Cleo is a memorable protagonist. She's flighty and melodramatic, constantly checking her appearance and taking every opportunity to emphasize her celebrity status as a singer. It's like she lives her life as a grand Hollywood spectacle in which all eyes are trained on her as she's framed in close-up. However, she's in a lot of deep emotional pain as she grapples with mortality. There are so many other interesting themes explored, especially the mirrors. When the film opened with a tarrot card reading featuring pretty bad acting and some ridiculous dialogue, I lowered my expectations. Then there were some moments so poignant and heartbreaking later on that I couldn't help but get swept up in Cleo's waiting game and experience the same anxiety she was.

It is important that Agnes Varda is a woman. I say this because the interactions Cleo has with men throughout the film are very different than what you see in other films with a beautiful female protagonist. She sees herself as a beautiful woman. She comments that people should look at and admire her. However, there are times when she is filled with anxiety about her doll-like appearance and seems to get anxious when she imagines how people see her. The intention of these scenes were to explore Cleo's inner world and reaction to the attention of men to her physical appearance than having the audience gawk at and admire her along with the men checking her out in the film. This is an important distinction that was almost lost on me until I thought harder about why she was always looking in a mirror. In addition to her interaction with strange men on the street, she also has a lover who doesn't get much screen time. He's basically an afterthought, someone who seems to operate in the material world and Cleo fits right into the life like she's performing.
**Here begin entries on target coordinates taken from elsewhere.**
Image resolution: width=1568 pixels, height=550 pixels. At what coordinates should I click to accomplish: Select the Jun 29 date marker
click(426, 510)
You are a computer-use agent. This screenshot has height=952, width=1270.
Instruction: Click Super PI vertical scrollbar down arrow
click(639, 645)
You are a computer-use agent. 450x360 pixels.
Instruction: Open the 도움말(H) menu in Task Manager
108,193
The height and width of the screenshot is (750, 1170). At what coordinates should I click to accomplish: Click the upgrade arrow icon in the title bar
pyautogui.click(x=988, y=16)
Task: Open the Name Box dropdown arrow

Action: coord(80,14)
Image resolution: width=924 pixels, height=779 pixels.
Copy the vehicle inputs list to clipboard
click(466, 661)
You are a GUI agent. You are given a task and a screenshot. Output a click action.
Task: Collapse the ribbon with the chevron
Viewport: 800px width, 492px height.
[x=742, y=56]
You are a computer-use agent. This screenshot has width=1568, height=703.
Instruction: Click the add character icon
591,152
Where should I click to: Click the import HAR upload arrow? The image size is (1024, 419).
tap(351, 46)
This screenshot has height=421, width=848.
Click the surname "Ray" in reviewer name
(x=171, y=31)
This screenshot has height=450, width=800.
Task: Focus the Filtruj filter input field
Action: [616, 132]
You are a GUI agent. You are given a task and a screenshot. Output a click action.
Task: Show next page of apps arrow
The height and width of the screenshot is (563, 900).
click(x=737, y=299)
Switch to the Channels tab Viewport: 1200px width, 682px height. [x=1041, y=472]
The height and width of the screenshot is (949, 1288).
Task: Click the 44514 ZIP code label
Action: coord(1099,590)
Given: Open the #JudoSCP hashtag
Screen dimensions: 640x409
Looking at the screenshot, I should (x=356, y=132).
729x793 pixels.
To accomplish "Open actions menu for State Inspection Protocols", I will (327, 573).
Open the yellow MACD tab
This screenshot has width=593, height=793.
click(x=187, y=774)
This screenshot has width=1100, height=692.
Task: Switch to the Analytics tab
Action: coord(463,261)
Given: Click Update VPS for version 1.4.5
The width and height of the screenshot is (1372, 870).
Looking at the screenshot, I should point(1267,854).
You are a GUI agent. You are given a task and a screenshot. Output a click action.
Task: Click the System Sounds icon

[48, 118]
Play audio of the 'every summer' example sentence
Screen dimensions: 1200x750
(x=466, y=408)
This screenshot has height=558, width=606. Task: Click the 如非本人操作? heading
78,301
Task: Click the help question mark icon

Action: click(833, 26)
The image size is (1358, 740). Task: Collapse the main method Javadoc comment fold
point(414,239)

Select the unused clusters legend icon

Then she meets a soldier in the park and their connection is emotional, philosophical, tender, and sincere instead of being just about sexual attraction. I find the way Varda characterized the men in the film says a lot about her views on gender dynamics.

Varda's background in documentaries and journalism give her cinematography a sense of realism and immediacy that makes it really easy to connect to the story. There are times where cinematic flourishes take precedence over realism, but the images are so gorgeous and the marriage with the score and diegetic sounds is at times transcendent. I think this is because everything is driven by what Cleo is feeling whether it's fear, boredom, sadness, or hope. I thoroughly enjoyed it and can't wait to explore the rest of Agnes Varda's work!